En page de droite, une image d’une bouteille (fermée), devant un verre (plein), au-dessus d’une question : «Faites-vous une gars-iète ?».

En page de droite, les mots suivants, qui expliquent, si l’on peut dire, la question :

«GARS-IÈTE

[dessin d’une fourchette et d’un couteau]

[1gà-iète] – nom commun

1 Faire de l’exercice, pour pouvoir justifier le fait de manger ce que vous aimez. Comme un burger avec du bacon et des p’tits oignons frits croustillants, vous savez, avec un goût de revenez-y ww !»

En si peu de mots, tant de clichés.

S’il faut créer un nouveau mot pour désigner une pratique comme le régime alimentaire masculin («gars»), c’est que le mot courant (et impropre) diète ne s’appliquerait qu’aux femmes. Elles seraient les seules à faire, et à avoir fait, des diètes; on viendrait d’inventer pour eux les gars-iètes. (Di- serait-elle une racine féminine ? Comment est-on passé de la prononciation «gâ» à «gà» ?)

De plus, l’homme de cette pub se nourrit évidemment de bière, même s’il s’agit d’une «bière légère spécialement brassée à 67 calories par bouteille de 341 ml», et de «burger avec du bacon et des p’tits oignons frits croustillants». N’est-ce pas l’alimentation habituelle de tout mâle normalement constitué ?

À ces clichés, du plus épais sexisme, ajoutons un passage incompréhensible, du moins pour l’Oreille tendue — «un goût de revenez-y ww» — et un bout de phrase qui ne se rattache à rien — «Doit avoir l’âge légal de consommer de l’alcool».

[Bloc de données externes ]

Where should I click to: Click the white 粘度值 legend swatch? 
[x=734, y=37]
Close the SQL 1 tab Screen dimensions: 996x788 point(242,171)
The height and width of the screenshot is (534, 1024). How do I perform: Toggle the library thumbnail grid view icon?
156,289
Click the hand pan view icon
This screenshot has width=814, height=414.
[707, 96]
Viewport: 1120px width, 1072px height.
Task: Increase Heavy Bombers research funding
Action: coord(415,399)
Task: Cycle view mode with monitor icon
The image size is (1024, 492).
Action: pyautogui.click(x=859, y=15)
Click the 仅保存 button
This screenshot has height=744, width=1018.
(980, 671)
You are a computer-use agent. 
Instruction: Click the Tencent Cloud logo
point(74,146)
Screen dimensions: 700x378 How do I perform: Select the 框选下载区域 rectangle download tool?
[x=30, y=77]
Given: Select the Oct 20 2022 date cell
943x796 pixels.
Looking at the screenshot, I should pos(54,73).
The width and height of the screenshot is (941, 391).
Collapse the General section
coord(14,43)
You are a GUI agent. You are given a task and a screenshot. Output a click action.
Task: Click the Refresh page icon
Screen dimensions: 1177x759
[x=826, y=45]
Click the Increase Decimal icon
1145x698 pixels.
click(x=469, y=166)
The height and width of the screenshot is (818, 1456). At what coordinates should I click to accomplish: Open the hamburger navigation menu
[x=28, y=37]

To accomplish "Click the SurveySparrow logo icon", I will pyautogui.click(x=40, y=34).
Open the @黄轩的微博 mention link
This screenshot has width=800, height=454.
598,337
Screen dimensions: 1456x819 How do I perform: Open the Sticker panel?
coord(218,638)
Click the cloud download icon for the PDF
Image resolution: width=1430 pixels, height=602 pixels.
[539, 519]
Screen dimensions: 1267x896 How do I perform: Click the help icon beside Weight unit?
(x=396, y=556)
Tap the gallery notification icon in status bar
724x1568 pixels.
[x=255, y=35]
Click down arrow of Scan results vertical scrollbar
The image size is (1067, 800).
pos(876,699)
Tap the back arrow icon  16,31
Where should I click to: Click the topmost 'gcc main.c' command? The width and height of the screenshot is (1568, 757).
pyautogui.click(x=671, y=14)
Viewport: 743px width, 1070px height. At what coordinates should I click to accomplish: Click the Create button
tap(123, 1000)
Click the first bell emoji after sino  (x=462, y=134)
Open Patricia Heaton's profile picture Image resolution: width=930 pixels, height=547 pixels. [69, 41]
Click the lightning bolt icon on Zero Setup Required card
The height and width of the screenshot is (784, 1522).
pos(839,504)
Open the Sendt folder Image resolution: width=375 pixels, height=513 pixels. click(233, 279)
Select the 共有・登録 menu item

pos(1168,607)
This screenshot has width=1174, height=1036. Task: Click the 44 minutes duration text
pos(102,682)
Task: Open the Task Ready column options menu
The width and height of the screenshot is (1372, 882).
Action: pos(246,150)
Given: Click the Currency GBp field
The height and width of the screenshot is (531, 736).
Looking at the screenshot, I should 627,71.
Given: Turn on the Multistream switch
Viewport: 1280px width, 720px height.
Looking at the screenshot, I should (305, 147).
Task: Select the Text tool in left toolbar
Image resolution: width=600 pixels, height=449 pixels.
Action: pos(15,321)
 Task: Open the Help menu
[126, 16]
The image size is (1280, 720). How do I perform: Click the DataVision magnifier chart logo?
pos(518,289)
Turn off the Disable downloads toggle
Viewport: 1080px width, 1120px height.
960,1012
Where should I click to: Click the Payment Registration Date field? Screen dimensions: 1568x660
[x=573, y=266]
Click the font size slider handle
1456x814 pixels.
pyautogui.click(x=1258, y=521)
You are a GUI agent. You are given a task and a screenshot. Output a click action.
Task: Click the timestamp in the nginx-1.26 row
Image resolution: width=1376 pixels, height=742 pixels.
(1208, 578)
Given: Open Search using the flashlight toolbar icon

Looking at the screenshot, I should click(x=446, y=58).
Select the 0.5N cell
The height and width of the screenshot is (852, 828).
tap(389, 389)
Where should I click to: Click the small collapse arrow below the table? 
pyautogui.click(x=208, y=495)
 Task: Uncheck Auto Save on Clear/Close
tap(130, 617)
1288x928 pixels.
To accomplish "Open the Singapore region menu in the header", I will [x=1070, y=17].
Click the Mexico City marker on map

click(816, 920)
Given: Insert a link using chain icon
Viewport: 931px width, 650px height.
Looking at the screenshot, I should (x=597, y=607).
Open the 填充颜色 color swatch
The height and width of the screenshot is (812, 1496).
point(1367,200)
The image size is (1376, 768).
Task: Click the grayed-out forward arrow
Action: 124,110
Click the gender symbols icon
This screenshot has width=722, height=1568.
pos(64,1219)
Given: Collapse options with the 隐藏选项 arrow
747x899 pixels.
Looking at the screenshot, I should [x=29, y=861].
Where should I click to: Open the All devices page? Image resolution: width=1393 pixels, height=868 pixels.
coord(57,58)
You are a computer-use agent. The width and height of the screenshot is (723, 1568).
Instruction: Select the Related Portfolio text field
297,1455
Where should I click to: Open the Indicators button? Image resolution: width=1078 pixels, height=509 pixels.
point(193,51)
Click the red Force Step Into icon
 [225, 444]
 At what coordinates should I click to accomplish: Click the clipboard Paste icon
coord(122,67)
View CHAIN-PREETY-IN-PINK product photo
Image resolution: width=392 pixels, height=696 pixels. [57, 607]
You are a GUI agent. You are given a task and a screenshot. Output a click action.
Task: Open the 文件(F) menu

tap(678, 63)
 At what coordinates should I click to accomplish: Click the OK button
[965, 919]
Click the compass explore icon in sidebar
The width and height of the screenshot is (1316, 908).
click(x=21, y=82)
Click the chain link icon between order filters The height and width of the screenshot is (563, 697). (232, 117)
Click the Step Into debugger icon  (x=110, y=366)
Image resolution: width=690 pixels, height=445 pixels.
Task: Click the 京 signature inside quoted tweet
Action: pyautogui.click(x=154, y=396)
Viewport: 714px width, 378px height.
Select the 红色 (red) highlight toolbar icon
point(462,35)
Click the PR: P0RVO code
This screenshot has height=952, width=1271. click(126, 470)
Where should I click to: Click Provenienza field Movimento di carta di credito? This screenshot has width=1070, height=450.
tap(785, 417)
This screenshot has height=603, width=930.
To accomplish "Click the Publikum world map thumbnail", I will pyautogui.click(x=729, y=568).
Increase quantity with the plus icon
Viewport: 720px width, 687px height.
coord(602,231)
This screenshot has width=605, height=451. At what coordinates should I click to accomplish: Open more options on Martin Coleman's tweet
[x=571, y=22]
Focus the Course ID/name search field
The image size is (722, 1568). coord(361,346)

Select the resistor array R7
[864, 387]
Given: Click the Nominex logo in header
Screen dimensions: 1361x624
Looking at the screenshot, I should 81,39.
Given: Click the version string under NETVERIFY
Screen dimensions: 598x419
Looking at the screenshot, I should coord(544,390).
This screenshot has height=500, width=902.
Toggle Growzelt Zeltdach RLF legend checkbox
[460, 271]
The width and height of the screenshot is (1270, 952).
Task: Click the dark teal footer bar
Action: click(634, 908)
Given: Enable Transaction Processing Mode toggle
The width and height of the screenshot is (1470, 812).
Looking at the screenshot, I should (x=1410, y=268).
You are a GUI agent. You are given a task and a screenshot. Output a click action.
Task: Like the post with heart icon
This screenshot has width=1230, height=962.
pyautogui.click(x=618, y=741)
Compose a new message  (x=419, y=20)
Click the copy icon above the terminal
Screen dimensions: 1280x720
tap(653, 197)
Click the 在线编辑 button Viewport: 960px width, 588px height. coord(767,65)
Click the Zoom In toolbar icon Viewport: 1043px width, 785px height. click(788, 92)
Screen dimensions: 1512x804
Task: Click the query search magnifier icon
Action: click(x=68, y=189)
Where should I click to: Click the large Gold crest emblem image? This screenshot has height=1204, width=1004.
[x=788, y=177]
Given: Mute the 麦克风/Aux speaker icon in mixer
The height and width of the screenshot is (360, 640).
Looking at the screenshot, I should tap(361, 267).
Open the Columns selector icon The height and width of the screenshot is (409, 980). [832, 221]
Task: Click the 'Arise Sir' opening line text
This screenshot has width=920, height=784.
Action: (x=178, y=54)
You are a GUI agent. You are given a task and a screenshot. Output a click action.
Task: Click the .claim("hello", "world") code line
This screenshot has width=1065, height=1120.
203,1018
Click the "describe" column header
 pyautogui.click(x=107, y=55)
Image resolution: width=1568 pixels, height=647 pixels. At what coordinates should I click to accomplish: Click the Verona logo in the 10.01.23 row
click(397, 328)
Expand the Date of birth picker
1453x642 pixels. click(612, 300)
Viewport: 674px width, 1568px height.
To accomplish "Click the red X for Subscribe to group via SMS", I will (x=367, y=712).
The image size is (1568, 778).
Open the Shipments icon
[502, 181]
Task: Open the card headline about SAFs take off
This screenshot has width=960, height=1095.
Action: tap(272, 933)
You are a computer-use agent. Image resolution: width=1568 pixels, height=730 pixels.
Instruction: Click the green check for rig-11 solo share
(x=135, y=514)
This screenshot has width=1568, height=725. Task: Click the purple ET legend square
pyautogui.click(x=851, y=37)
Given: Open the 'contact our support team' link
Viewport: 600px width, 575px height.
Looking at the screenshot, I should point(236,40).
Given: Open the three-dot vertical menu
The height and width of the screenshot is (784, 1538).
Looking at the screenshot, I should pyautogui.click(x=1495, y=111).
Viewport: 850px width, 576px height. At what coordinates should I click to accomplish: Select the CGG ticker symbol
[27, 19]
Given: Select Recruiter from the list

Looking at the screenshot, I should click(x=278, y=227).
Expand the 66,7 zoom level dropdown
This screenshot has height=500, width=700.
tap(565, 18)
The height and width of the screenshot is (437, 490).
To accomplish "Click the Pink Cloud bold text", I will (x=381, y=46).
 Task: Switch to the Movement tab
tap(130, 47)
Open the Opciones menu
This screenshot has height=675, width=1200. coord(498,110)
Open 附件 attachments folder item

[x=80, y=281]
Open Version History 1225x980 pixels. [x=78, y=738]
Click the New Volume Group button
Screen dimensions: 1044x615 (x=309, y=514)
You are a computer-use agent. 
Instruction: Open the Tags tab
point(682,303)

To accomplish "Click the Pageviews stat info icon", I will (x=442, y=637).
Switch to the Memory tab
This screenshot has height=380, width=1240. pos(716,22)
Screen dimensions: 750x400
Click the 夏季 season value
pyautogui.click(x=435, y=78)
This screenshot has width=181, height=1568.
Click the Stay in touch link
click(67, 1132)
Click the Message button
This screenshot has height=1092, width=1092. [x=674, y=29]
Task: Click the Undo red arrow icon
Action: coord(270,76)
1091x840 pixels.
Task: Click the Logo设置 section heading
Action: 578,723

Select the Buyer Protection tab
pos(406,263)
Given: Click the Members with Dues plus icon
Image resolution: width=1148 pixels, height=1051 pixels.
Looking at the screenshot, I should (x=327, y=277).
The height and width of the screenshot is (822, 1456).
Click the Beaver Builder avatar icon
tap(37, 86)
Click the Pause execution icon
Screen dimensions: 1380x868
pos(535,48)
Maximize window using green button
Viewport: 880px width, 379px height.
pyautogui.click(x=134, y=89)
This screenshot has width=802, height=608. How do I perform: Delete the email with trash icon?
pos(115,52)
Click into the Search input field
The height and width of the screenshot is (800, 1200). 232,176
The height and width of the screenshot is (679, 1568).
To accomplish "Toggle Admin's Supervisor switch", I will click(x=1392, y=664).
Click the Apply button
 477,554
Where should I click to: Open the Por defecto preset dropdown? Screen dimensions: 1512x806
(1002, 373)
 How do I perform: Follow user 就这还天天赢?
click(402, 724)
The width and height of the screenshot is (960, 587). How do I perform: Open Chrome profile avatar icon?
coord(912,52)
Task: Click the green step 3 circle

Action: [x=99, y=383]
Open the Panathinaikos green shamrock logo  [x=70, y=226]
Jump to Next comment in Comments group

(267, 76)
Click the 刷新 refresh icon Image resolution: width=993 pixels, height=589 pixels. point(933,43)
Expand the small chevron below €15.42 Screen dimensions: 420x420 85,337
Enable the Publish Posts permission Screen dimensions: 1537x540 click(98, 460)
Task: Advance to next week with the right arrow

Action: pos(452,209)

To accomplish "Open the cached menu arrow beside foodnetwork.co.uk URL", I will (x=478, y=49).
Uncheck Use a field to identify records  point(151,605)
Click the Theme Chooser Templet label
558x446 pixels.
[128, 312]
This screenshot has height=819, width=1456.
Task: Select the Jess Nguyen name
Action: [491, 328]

De la bien belle ouvrage. Qui dit mieux ?

P.-S. — Ce sybyllin «ww» renverrait-il aux Weight Watchers, diète oblige ?

La société du loisir

Point de vue du publicitaire : «1, 2, 3, rouge. Voici le transporteur loisirs d’Air Canada. Voyagez dans le style et le confort vers l’Europe et les Caraïbes à prix abordables» (la Presse, 19 décembre 2012, p. A9).

Point de vue du commentateur : «Air Canada rouge prend son envol. Le transporteur à faible coût effectuera son premier vol le 1er juillet 2013» (le Devoir, 19 décembre 2012, p. B1).

Donc, «loisirs», «style» et «confort» signifie «faible coût». C’est bon à savoir. Merci.

Only à Montréal

Dans le métro, cette publicité.

Publicité du Collège O’Sullivan (métro de Montréal)

Le texte en français est composé de caractères plus gros que celui en anglais. (Montréal est une ville française.)

Dans la colonne de droite, en français, on annonce les formations «en anglais seulement». Dans celle de droite, en anglais, on annonce les formations «in French only». (Montréal est une ville bilingue.)